BI Linked To Conservation

A Universal Basic Income (UBI) is being explored for a range of reasons and over a number of countries, from the USA to Europe and Japan. Global consulting organisations, such as PwC and McKinsey, are investigating the UBI as a possible response to job loss associated with automation.

When promoting the basic income model in Switzerland, the basic income movement posed important questions such as:
“What would you do if your income was taken care of?

For the Nature Needs More team, it would be even more interesting to test this question in a country such as Zimbabwe, which has the highest unemployment rate in the world, at over 90%. In addition, Zimbabwe has high rates of wildlife poaching, from elephants to pangolins for illegal trafficking and many other species are illegally killed for local wild meat consumption.

If the basic income model can be used to overcome food insecurity, survival anxiety and family wellbeing issues in highly stressed populations, living close to conservation areas, can this lead to securing vulnerable populations of animals such as rhinos, elephant and pangolins?

Basic Income trials have been held in Namibia and GiveDirectly has been running a large-scale trial in Kenya.
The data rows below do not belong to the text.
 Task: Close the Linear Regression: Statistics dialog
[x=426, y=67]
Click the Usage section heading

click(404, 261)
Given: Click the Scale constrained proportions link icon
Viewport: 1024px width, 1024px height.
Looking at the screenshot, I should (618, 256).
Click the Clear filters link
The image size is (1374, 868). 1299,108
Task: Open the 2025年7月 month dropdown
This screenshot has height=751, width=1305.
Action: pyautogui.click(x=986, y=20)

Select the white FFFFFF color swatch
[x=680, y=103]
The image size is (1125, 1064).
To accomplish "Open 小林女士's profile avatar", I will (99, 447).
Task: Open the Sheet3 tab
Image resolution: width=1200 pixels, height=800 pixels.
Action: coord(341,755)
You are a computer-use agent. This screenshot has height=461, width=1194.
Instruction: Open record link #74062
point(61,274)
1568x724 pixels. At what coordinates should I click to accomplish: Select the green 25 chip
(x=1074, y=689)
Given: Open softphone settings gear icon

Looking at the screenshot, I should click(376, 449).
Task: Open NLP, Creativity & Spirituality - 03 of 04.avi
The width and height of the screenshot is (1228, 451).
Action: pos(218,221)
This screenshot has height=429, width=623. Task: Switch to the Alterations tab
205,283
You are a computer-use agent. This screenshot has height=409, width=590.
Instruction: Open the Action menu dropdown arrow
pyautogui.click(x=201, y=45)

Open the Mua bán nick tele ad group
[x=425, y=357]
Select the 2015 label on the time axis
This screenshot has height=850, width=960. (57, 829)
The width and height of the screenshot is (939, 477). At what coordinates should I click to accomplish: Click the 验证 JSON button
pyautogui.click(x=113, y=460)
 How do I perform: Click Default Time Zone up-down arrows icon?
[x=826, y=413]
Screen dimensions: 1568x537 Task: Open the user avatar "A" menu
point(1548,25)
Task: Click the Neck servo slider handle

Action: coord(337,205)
Participants are usually provided with small, monthly cash transfers (via mobile payments) and are given full control over the money.

Today, nearly half the population of sub-Saharan Africa still live on less than $1.90 a day, causing widespread food insecurity and hunger. Absolute poverty rates in sub-Saharan countries in Africa have barely fallen in the last 30 years, despite massive flows in both development aid and resource extraction investment money (from mining, oil, gas).

This persistent absolute poverty in combination with other factors also leads to:

  • Poaching and illegal harvesting of wildlife from National Parks and private protected areas.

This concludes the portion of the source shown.